• [Document excerpt]:
The Jewish Chronicle

We're an invention? Prove it

A book denying the existence of a Jewish ‘people’ makes its own less-than-solid suppositions

November 19, 2009 10:45

ByDavid Aaronovitch, David Aaronovitch

2 min read

Beware of scholars with agendas. When the modern historian, Tony Judt, described The Invention of the Jewish People by Shlomo Sand as being remarkable, cool, scholarly and vital for anyone “interested in understanding the contemporary Middle East”, was it because he had genuinely been able to assess Sand’s assertions about the historiography of the Jews, or because it resonated with his view that a “self-serving and mostly imaginary Jewish past (had) done so much to provoke conflict in the present”?

I don’t feel I have a dog in this fight. I am not a Zionist and I am not an anti-Zionist and I have no personal connection with Israel. But I have read the book, and some aspects of it stand out for me. Here they are.

First, Sand makes the overall assertion that there is a corpus of “authorised” or “Zionist historiography” that has — more or less since the 19th century — suppressed discussion about the history of the Jews, embellishing a mythical version of the Jewish exile and diaspora, and resisting unwelcome facts and interpretations. Furthermore, this crushing, orthodox claque still has the whip-hand in Israeli and Jewish historical scholarship.

With regard to the 19th century, the century of nationalism, a huge amount of scholarship was, in essence, nationalistic in character. To judge “Jewish” historiography by the works of, say, Heinrich Graetz, is like pronouncing on Niall Ferguson or Ian Kershaw by quoting Lord Macaulay. In the same way, all peoples have national myths, legends and popular “versions” of their histories (think of the role of the French Resistance in maintaining French pride), but this cannot be accounted for by blaming the historians.

So is contemporary Jewish historiography the propagandistic and monolithic creature that Sand represents it to be? I don’t know, but Professor Israel Bartal’s review of Sand’s book in Ha’aretz gives numerous examples of modern historians doing exactly what Sand seems to suggest that they don’t.

Second, there is the frustrating way in which Sand seems to manipulate his sources towards his twin themes, that there never was an exile and that modern Jews have no genetic relationship with ancient Israel, but are the descendants of converts. For example, when it suits him Flavius Josephus is considered to be an authoritative source on events that happened 150 years before his birth, but to be entirely wrong about the “exile” that he wrote about when he was alive and in his adulthood.

• [Study questions]:
(a) In the column on Sand's book, whose review in Ha'aretz does the writer cite?
(b) Please transcribe part of the column on Sand's book: begin at the words "A book denying" and stop after "Here they are.".
(c) Write the next part of the column on Sand's book, picking up after its last sentence.
None of the saved entries is needed here.

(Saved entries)
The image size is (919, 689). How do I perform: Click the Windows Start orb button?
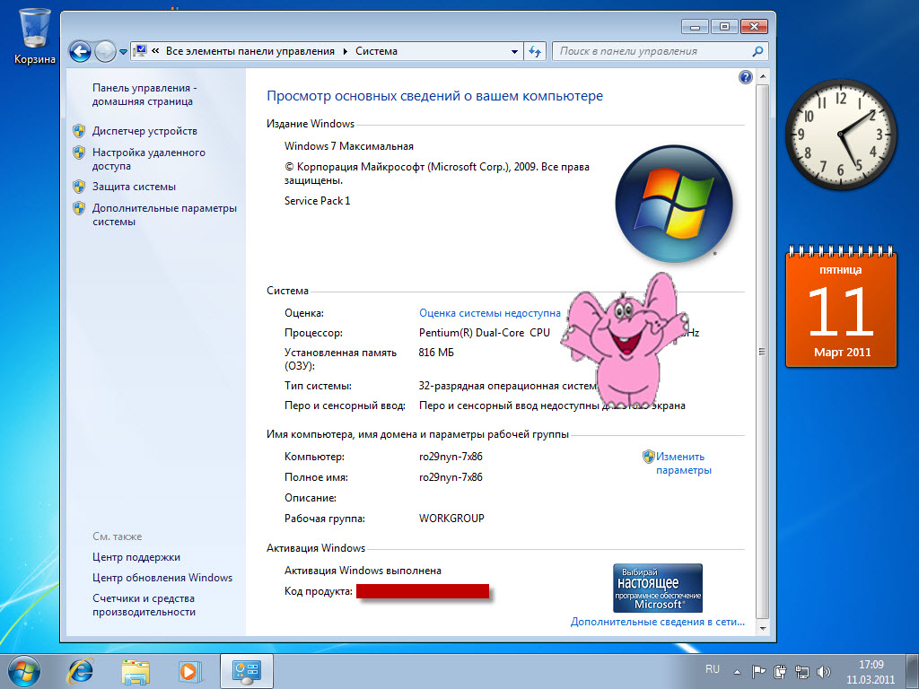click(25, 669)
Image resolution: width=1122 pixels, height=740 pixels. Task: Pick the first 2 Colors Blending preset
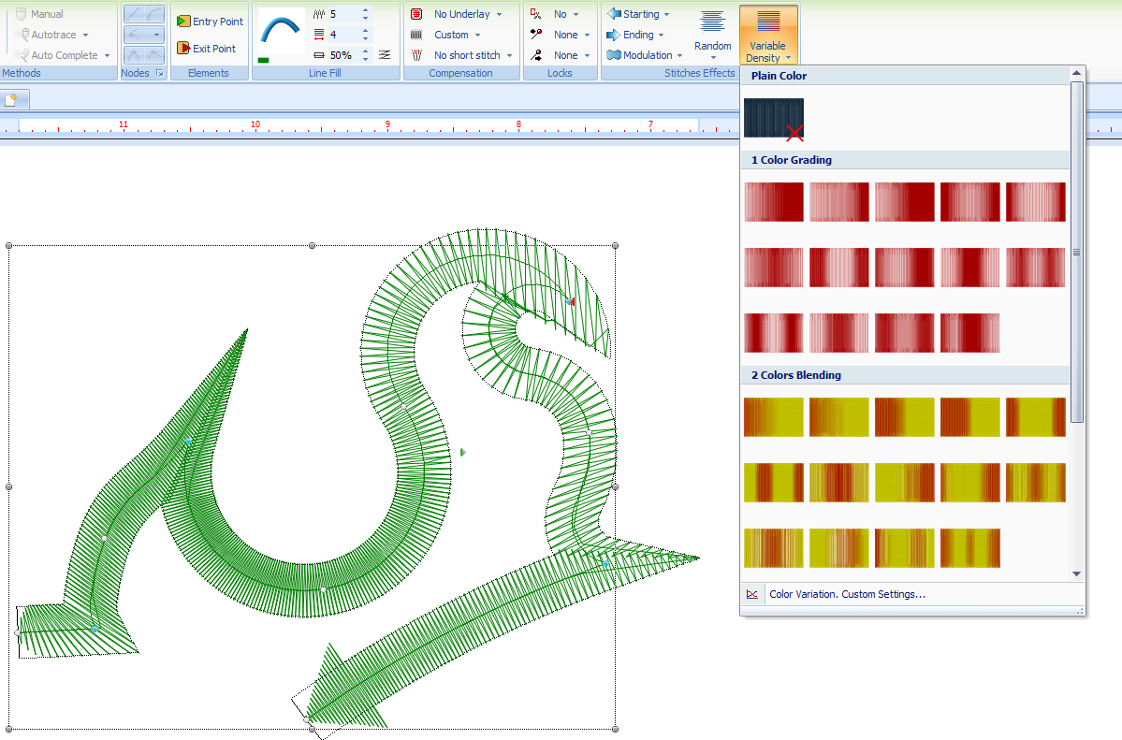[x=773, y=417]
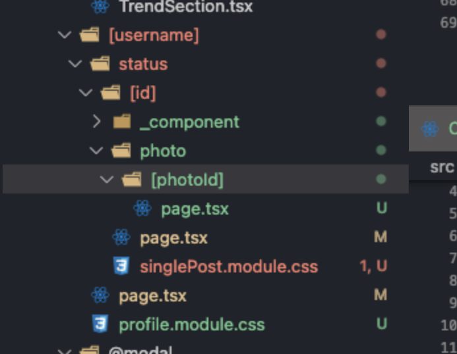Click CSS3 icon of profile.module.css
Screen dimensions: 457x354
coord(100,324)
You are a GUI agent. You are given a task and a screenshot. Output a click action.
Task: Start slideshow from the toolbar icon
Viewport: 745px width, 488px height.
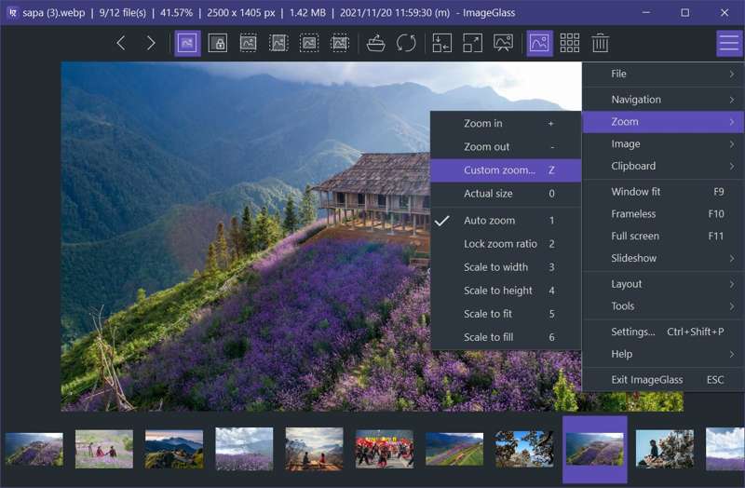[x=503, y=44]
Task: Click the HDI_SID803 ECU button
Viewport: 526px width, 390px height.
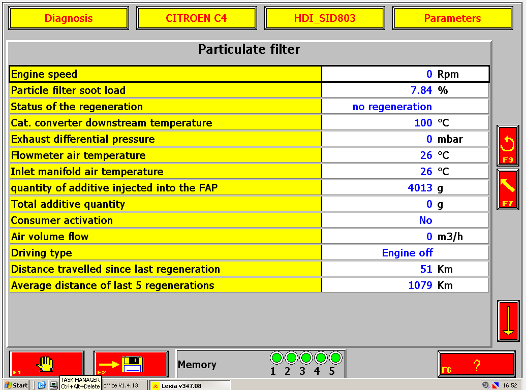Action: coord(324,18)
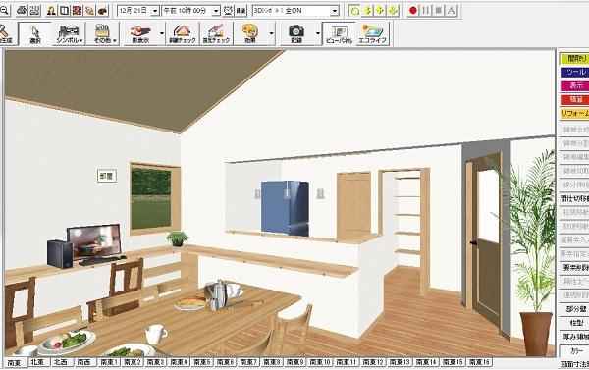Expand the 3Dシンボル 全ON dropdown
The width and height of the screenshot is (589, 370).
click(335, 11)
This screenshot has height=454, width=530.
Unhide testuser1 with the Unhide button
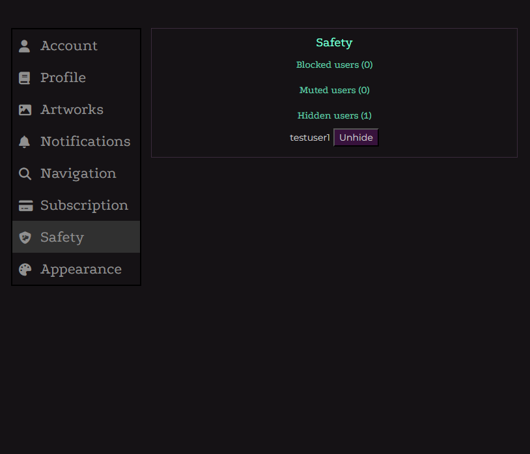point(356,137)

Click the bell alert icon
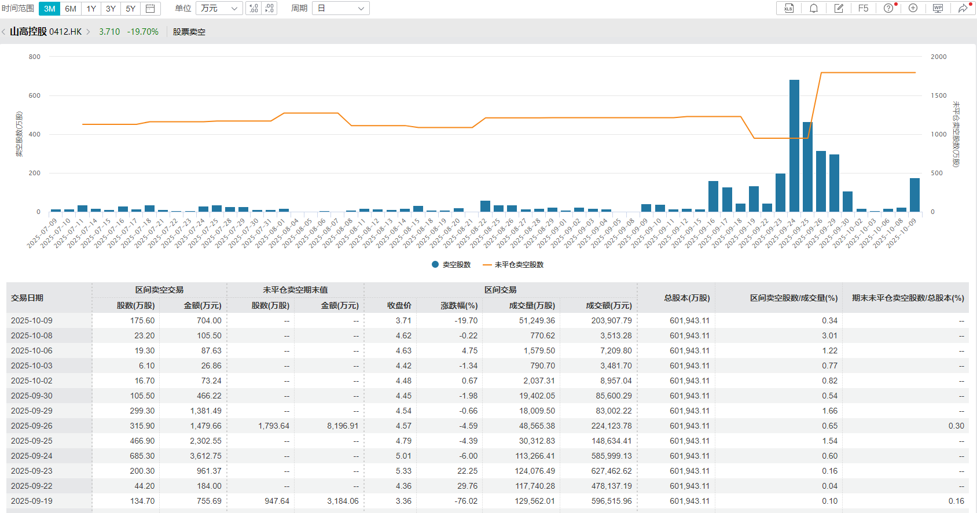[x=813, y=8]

• [Responses to the tasks]:
(a) Professor Israel Bartal's review.

(b)
A book denying the existence of a Jewish ‘people’ makes its own less-than-solid suppositions

November 19, 2009 10:45

ByDavid Aaronovitch, David Aaronovitch

2 min read

Beware of scholars with agendas. When the modern historian, Tony Judt, described The Invention of the Jewish People by Shlomo Sand as being remarkable, cool, scholarly and vital for anyone “interested in understanding the contemporary Middle East”, was it because he had genuinely been able to assess Sand’s assertions about the historiography of the Jews, or because it resonated with his view that a “self-serving and mostly imaginary Jewish past (had) done so much to provoke conflict in the present”?

I don’t feel I have a dog in this fight. I am not a Zionist and I am not an anti-Zionist and I have no personal connection with Israel. But I have read the book, and some aspects of it stand out for me. Here they are.

(c)
The importance of all this to Sand seems to be to sever the link between the existing state of Israel — a modern reality — and what is called the diaspora, who become Jews in the same way as Catholics are Catholics. The Palestinians, he has said, are more genetically Jewish than many of the Jews.

Now, this proposition is either testable through DNA or it’s not. For the present, it doesn’t make much difference. Identity is not just a matter of what you decide to be (though it should be said that all nations are the products of myths, and conscious and unconscious history) but also what others decide you are. The “Wandering Jew” may have been a Christian myth, but by 1492 it had a two hundred-year European reality. The grotesque Jews in Heironymous Bosch’s 16th-century painting of Christ carrying the cross are both religiously and racially separate.

Finally, the Khazars. Now, I don’t mind my grandparents’ thousand-year-old lineage turning out to be some rather fabulous, martial Steppe empire rather than a muddy shtetl near Vilnius or a dusty hilltop near Jericho. Of course, I am slightly put off by the fact that Nazis who write to me are the only ones, till now, who have invoked the Khazars. There is, however, one problem. I can find no concrete or compelling evidence in Sand’s book that there is such a descendancy. None. How Judt is convinced by it, I have no idea. Well, maybe some idea.